* **Prompt**
The listing below is to be copied exactly, with pictures excluded.

* **Supplied material**
++++++
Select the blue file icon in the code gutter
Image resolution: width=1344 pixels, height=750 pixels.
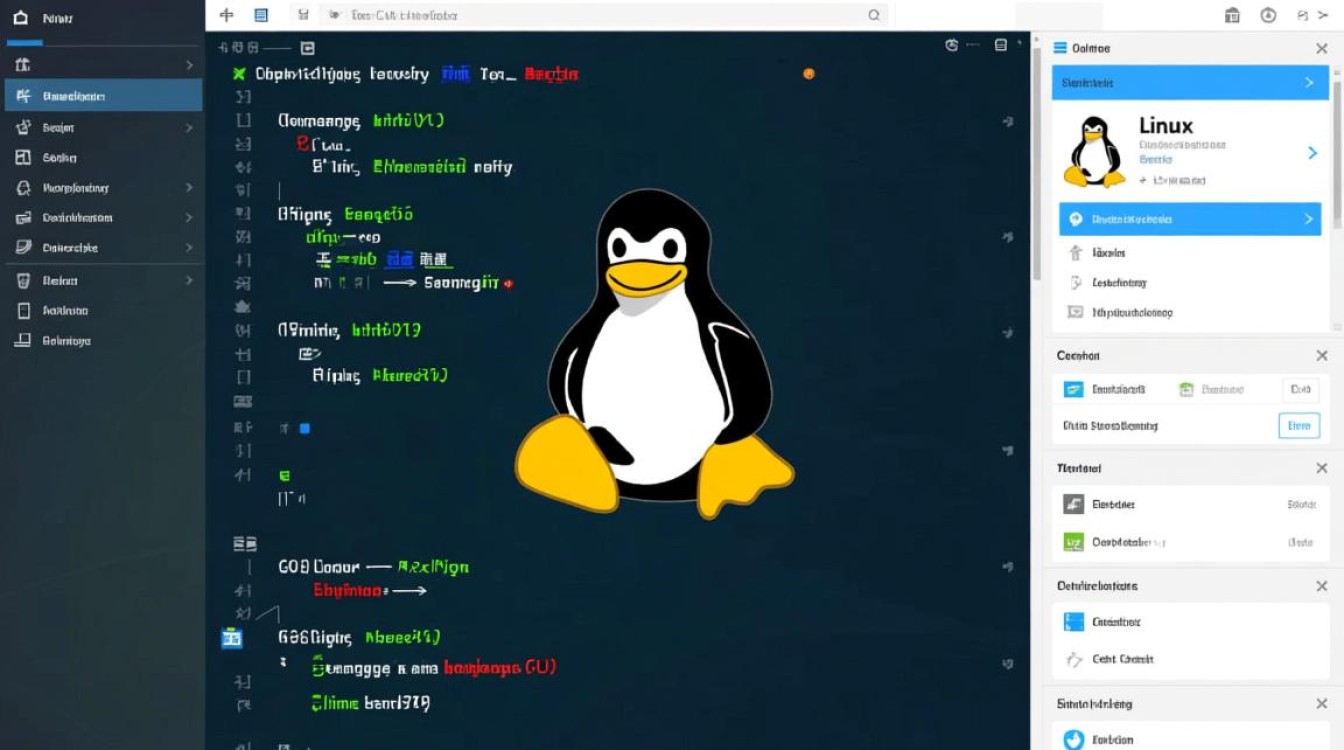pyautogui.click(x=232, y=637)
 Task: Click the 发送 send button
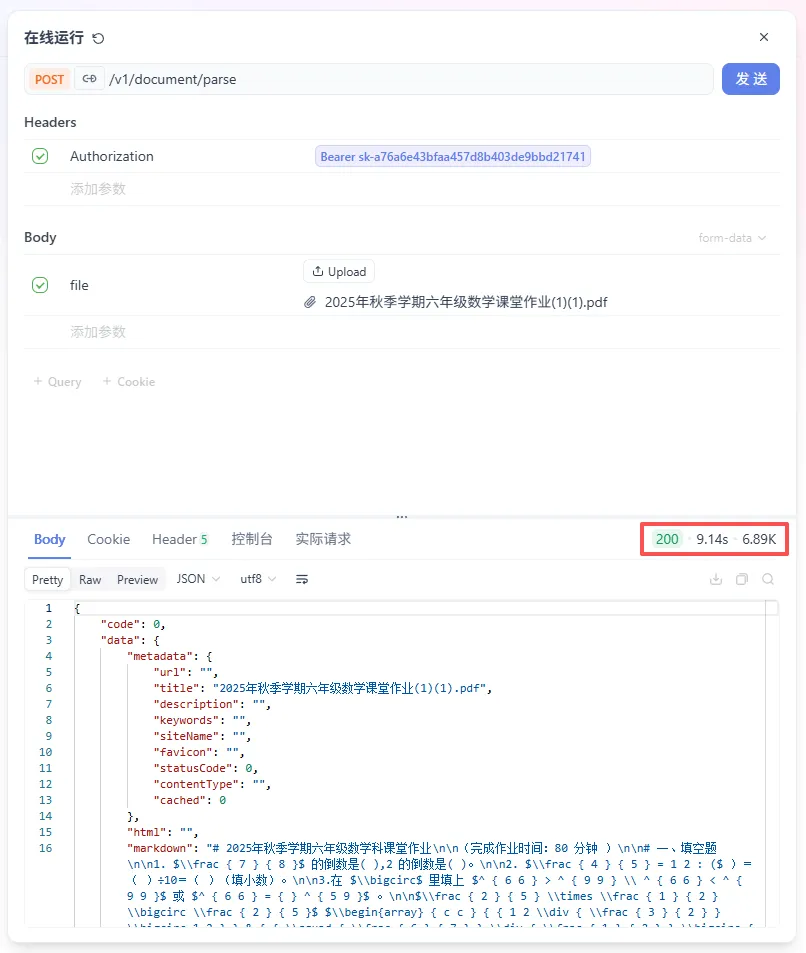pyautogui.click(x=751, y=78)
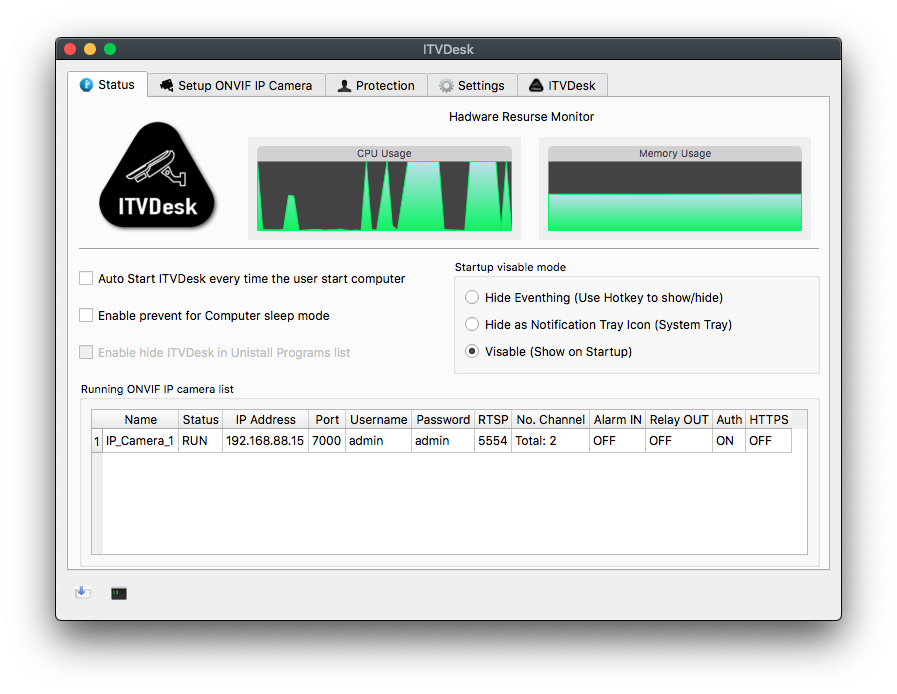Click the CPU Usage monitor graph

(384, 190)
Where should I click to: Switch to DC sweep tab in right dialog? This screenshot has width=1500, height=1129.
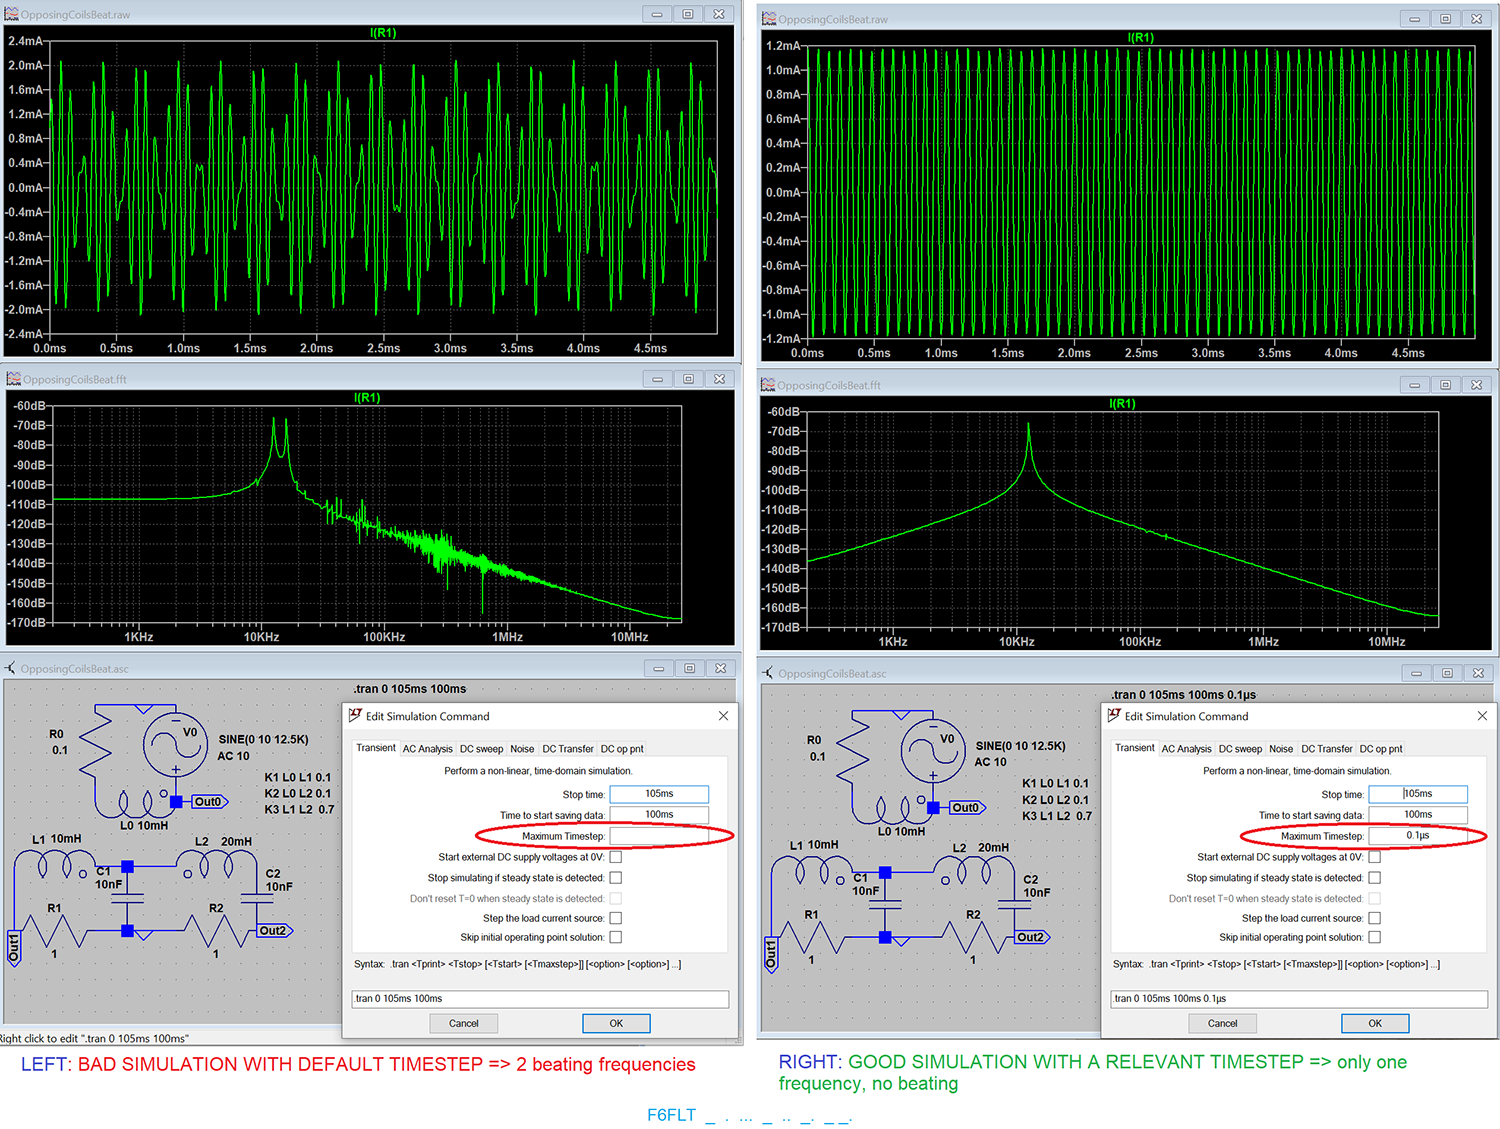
++++++
* **Result of this exercise**
Select the blue file icon in the code gutter
Image resolution: width=1344 pixels, height=750 pixels.
pyautogui.click(x=232, y=637)
 Task: Click the 发送 send button
pyautogui.click(x=751, y=78)
Click the CPU Usage monitor graph

(384, 190)
Where should I click to: Switch to DC sweep tab in right dialog? This screenshot has width=1500, height=1129.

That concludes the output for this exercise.